Induction of the ATP-dependent proteolytic system in guinea pig reticulocyte lysates by triiodothyronine

Abstract

The mechanism involved in the decreased numbers of several trans-membrane proteins such as sodium pump sites, sodium-lithium countertransport, sodium potassium cotransport proteins, proteins mediating the passive efflux of sodium and insulin receptors in erythrocytes from patients with hyperthyroidism is not known. The ATP-dependent proteolytic system which is involved in the loss of trans-membrane proteins during the maturation of the reticulocyte may be involved in the accelerated loss of these membrane proteins. Therefore, the effect of thyroid hormones on the ATP-dependent proteolytic activity of reticulocyte lysates was examined in this study. Reticulocytosis was induced in 14 guinea pigs by phenylhydrazine hydrochloride injections for 5 consecutive days followed by 2 days of rest. T 3 (10μg/100g body weight) was injected into 7 animals on day 4 and day 6. Reticulocyte-rich blood was withdrawn on day 8. Oxygen consumption determined 24 hours after injection of T 3 was 25% higher (p<0.01) and T 3 treated animals had a 2.5 fold higher (p<0.01) weight loss than control animals.
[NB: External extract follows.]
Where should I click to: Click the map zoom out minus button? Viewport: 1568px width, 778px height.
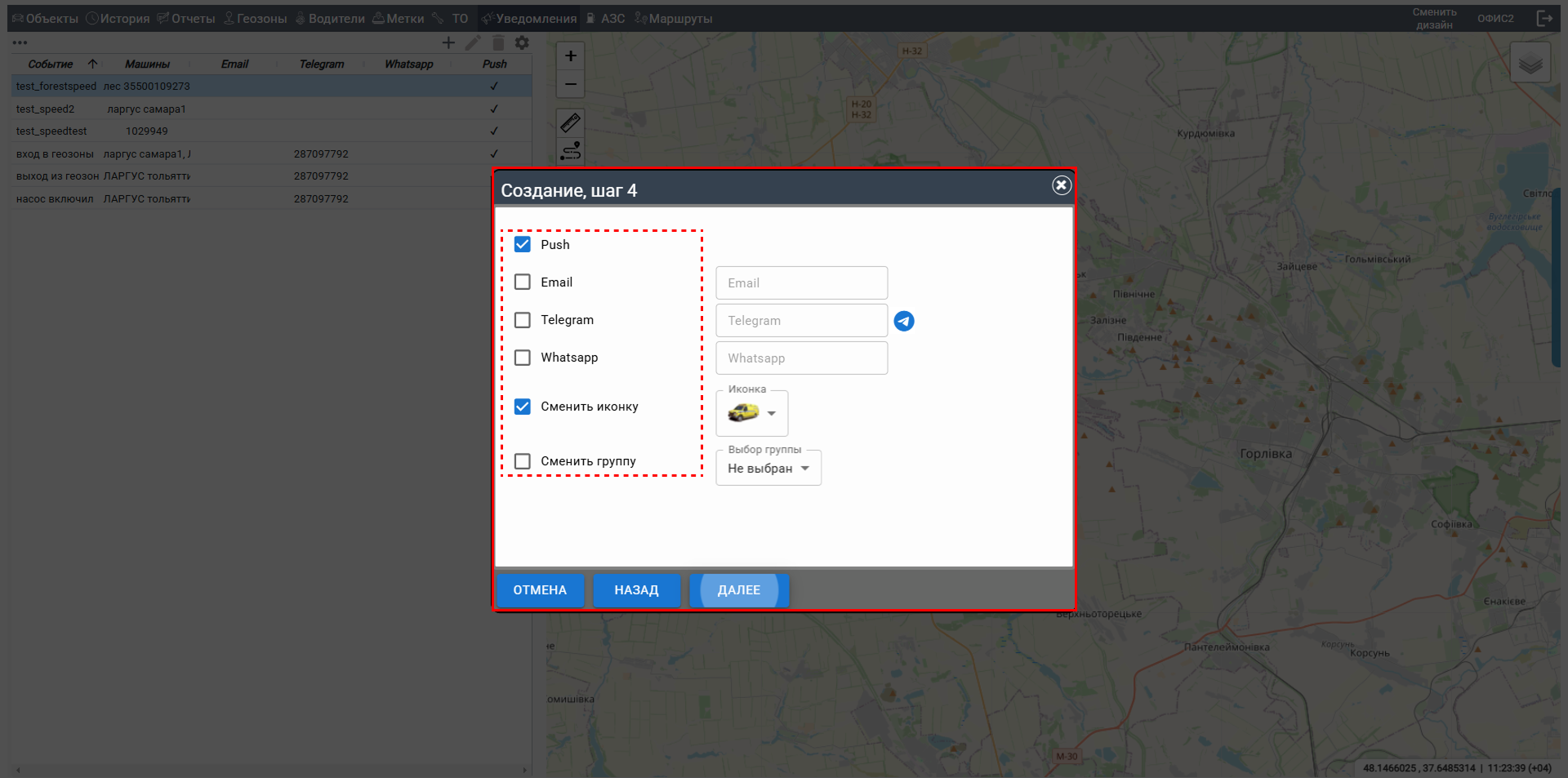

The ATP-dependent proteolytic activity measured in reticulocyte lysates using 125I labelled lysozyme was 3.6 fold higher in the T 3 than in the control group of guinea pigs (p<0.01). We conclude that thyroid hormones induce the ATP-dependent proteolytic activity of reticulocyte lysates which may be responsible for the reduced number of several trans-membrane proteins found in erythrocytes from patients with hyperthyroidism.